Les Nations unies et les États-Unis ont condamné la décision mercredi.

« Je suis profondément troublé par de multiples informations selon lesquelles les talibans n’autorisent pas les filles au-dessus de la 6e année à retourner à l’école », a tweeté Ian McCary, chef de mission de l’ambassade américaine à Kaboul, opérant actuellement depuis Doha, au Qatar. « C’est très décevant et contredit de nombreuses assurances et déclarations des talibans. »

Le retour des filles à l’école était prévu pour le mois de mars

De nombreuses filles afghanes avaient attendu des mois pour savoir si elles seraient autorisées à retourner à l’école, après que les talibans aient pris le contrôle du pays. Lorsque les écoles ont rouvert en septembre pour la septième à la douzième année, les responsables talibans ont dit aux seuls élèves de sexe masculin de se présenter pour leurs études, affirmant que les filles seraient autorisées à revenir après l’amélioration de la sécurité et qu’un nombre suffisant d’enseignantes pourraient être trouvées pour maintenir des classes entièrement séparées par sexe.

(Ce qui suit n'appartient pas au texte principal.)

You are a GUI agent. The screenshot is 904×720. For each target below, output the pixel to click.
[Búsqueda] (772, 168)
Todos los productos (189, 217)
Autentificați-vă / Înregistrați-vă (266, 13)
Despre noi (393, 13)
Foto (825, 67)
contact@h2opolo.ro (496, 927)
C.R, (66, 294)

Plus tard, les responsables talibans ont insisté sur le fait que les filles et les femmes afghanes pourraient retourner à l’école en mars, et de nombreux responsables occidentaux ont saisi cette promesse comme une date limite qui aurait des répercussions sur les efforts des talibans pour finalement obtenir une reconnaissance internationale et la levée d’au moins moins quelques sanctions.

Les larmes des afghanes

Ces derniers mois, les talibans ont également subi des pressions croissantes pour autoriser les filles à fréquenter l’école secondaire de la part de donateurs internationaux, aide pour empêcher l’Afghanistan de plonger davantage dans une catastrophe humanitaire déclenchée par l’effondrement de l’ancien gouvernement et les sanctions occidentales qui paralysé le système bancaire du pays. Une vidéo publiée mercredi sur les réseaux sociaux montrait une lycéenne de Kaboul fondant en larmes alors qu’un journaliste de la télévision locale lui demandait comment elle se sentait après avoir entendu l’annonce qu’elle ne pouvait pas retourner à l’école. « Je jure devant Dieu que j’ai pleuré, mais aujourd’hui j’étais très bouleversé. Qu’est-ce que je devrais dire? Je ne peux rien dire. Qu’est-ce qu’on fait d’eux ? elle a répondu, se référant aux talibans.